* **Written request**: For each statement, say yes or no to whether the passage about James Edward Batdorf supports it, and quote the passage's deciding words: (a) in 1900, one-fourth of the workers employed by collieries in the anthracite region were boys under sixteen; (b) bituminous coal burns longer than anthracite; (c) James had moved out of his parents' home by the time of his sister's wedding.

Having been born in Loyalton, Dauphin County, Pennsylvania, in 1885, James Edward Batdorf had little control over his fate. In an area where nearly all employment was tied directly or indirectly to the world’s largest deposits of anthracite coal, he became a coal miner. Loyalton is an unincorporated community within Washington Township and it’s likely James went to one of the nine one-room schoolhouses in Washington Township, and dropped out after the equivalent of eighth grade to go to work. According to a 1900 Bureau of Mines report, 363 collieries in the anthracite region employed 143,826 workers, one-fourth of them boys under the age of sixteen.
Though deep-mining anthracite coal was tough and dangerous work—anthracite mine accidents in Eastern Pennsylvania in 1900 killed 411, injured 1,057, and made 230 widows and 525 orphans—it also offered substantial pay. A certified miner could earn twice the national average 1910 pay of $750 a year, equivalent of about $19,000 today. To be certified, a miner had to pass a test in English, buy his own tools and equipment, and hire his own laborers or, as they were called, butties.
Anthracite is the highest grade of coal in the earth. Anthracite burns cleaner, hotter, and four times longer than bituminous and is virtually smoke free, while bituminous combustion emits a sooty black smoke. The anthracite coal mined in Eastern Pennsylvania fueled iron blast furnaces to produce high-grade steel, drove railroads, and heated homes. The U.S. Navy especially coveted anthracite. The heat gave warships speed and the lack of smoke gave them stealth.
At 5’6’’ and about 145 pounds as an adult, James Batdorf was an ideal size for deep mining work. He was a family man, good friend, and a public servant. Following the New Year of 1906, when he was nineteen, he went to the state capital of Harrisburg to be a pallbearer for a family friend of his sister Frances’s finance Samuel Lutz. In August of that year James attended the marriage of his sister and Lutz in his parents’ home, where he still lived. Pastor Brown of the Evangelical Church performed the wedding of Frances and Samuel and they departed immediately to honeymoon in Atlantic City.

* **Data extract**:
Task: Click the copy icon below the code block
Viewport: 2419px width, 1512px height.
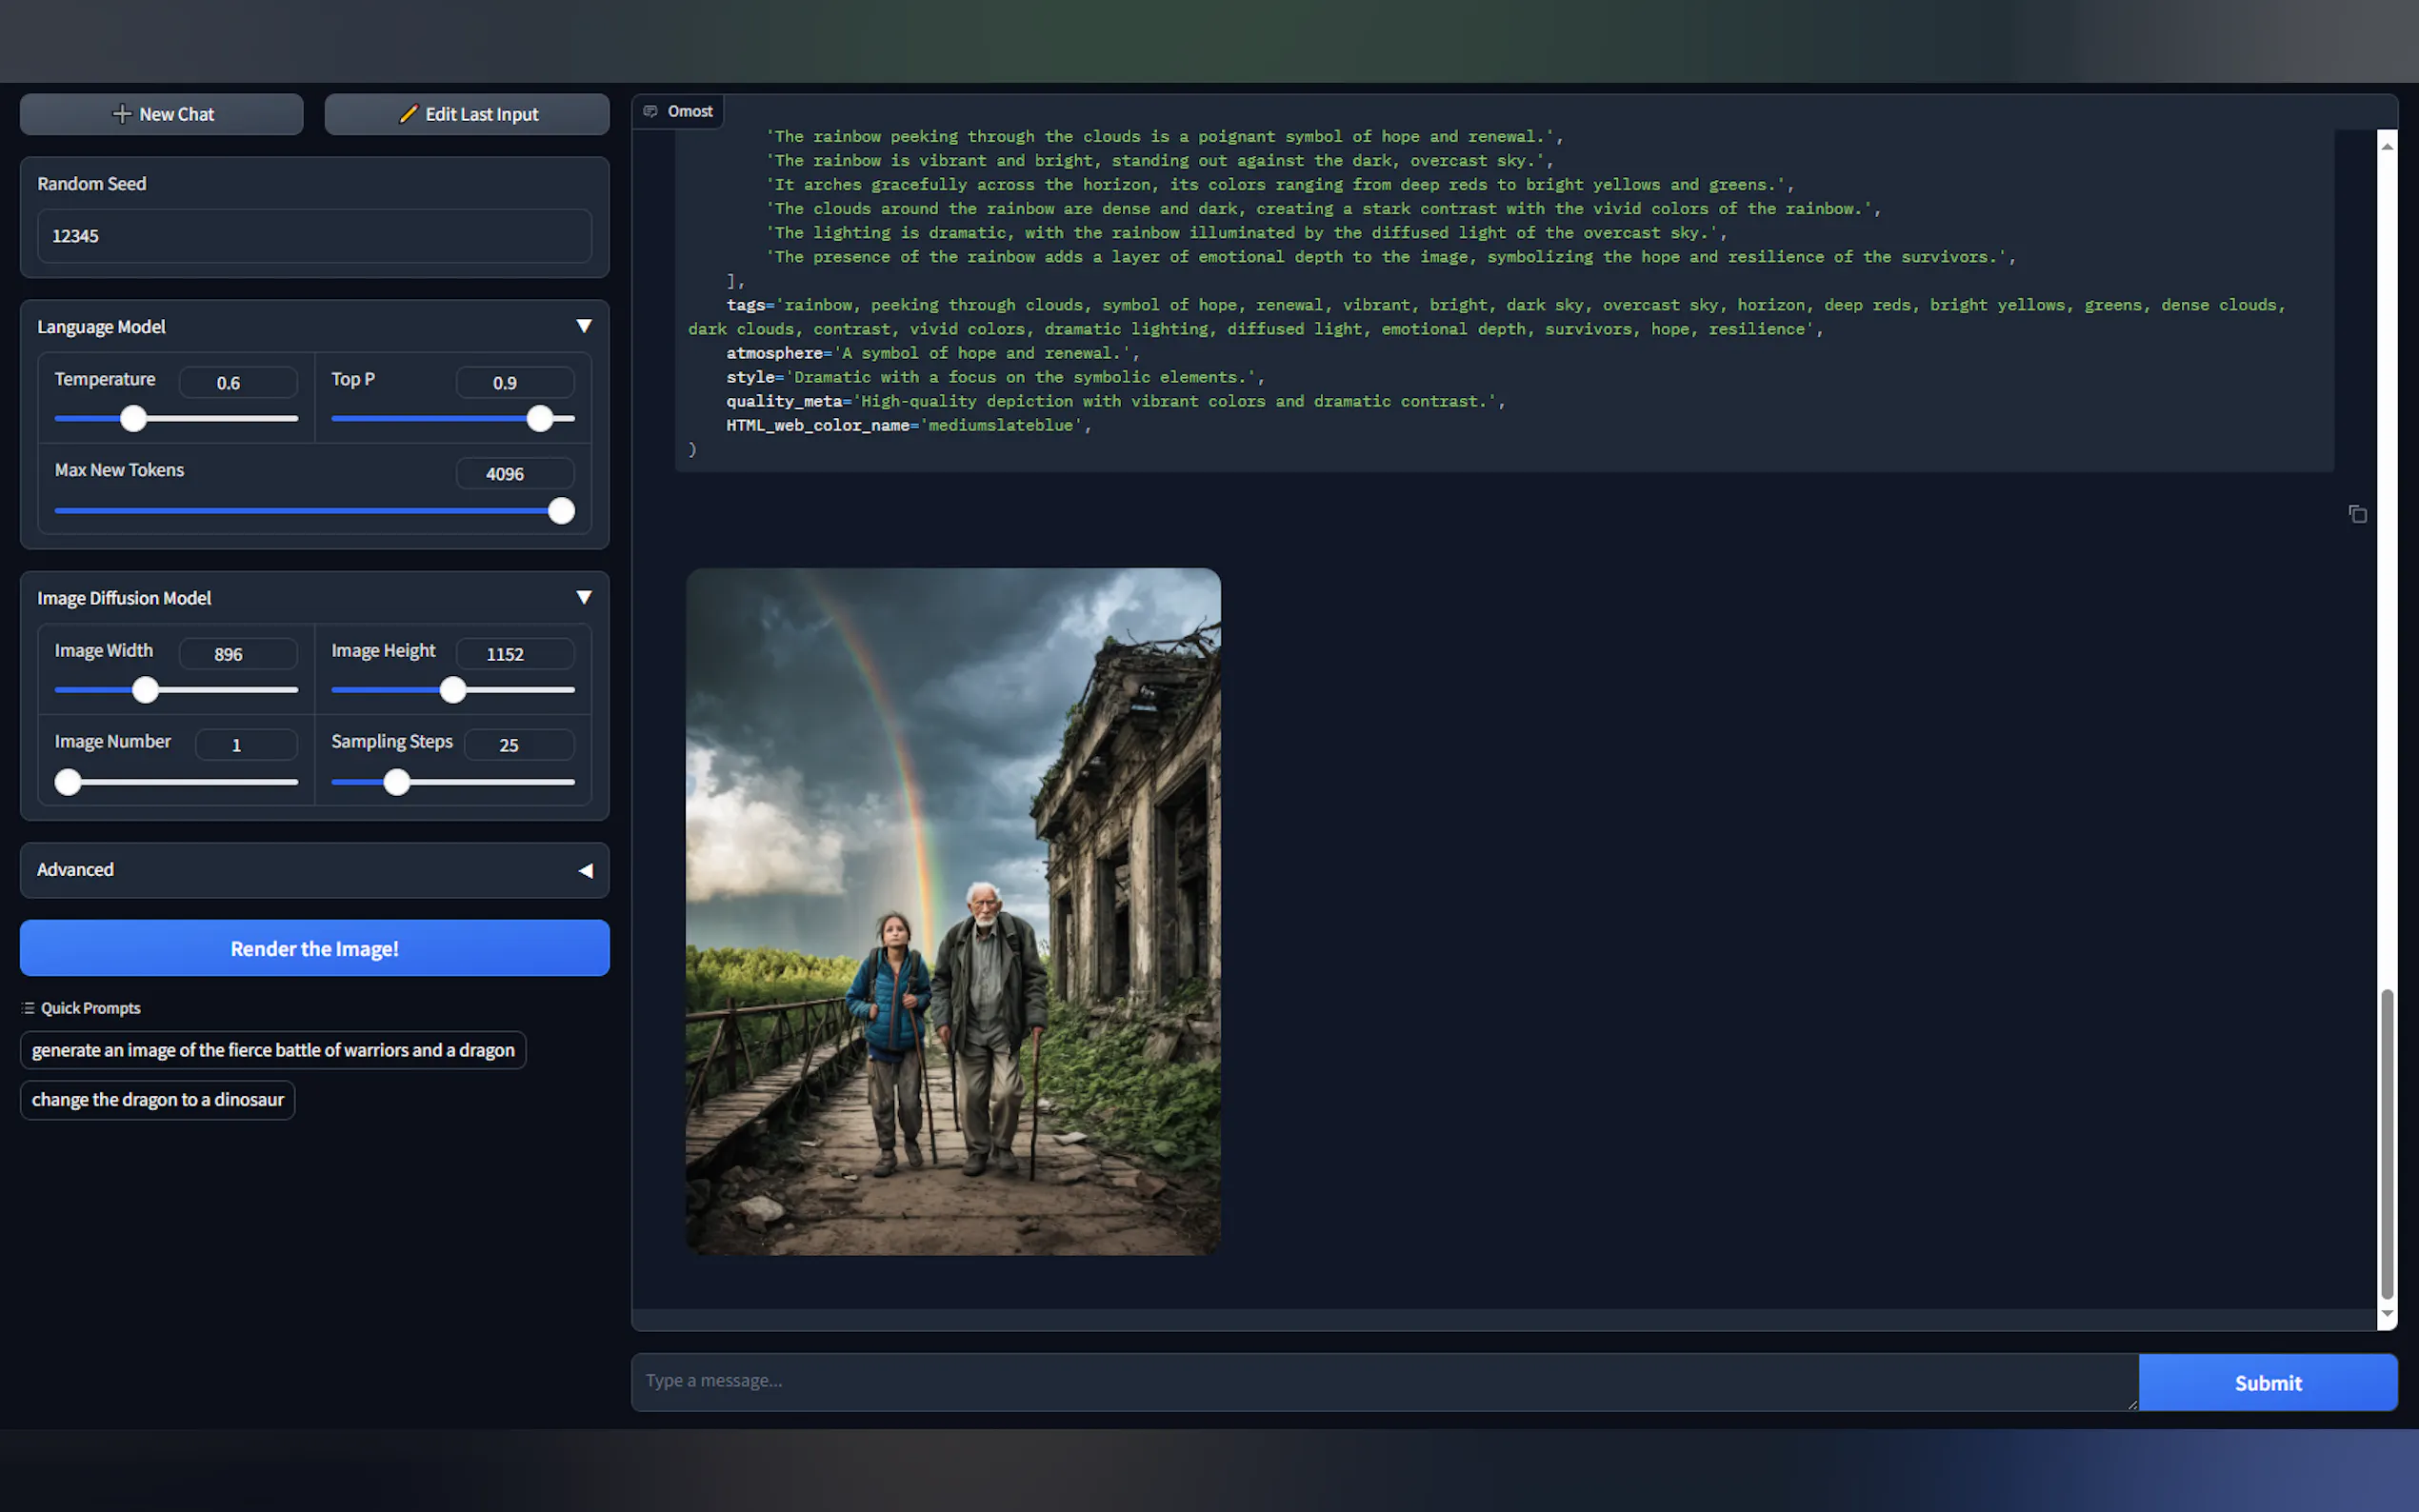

* **Exercise result**:
(a) Yes: "one-fourth of them boys under the age of sixteen."
(b) No: "Anthracite burns cleaner, hotter, and four times longer than bituminous"
(c) No: "in his parents’ home, where he still lived."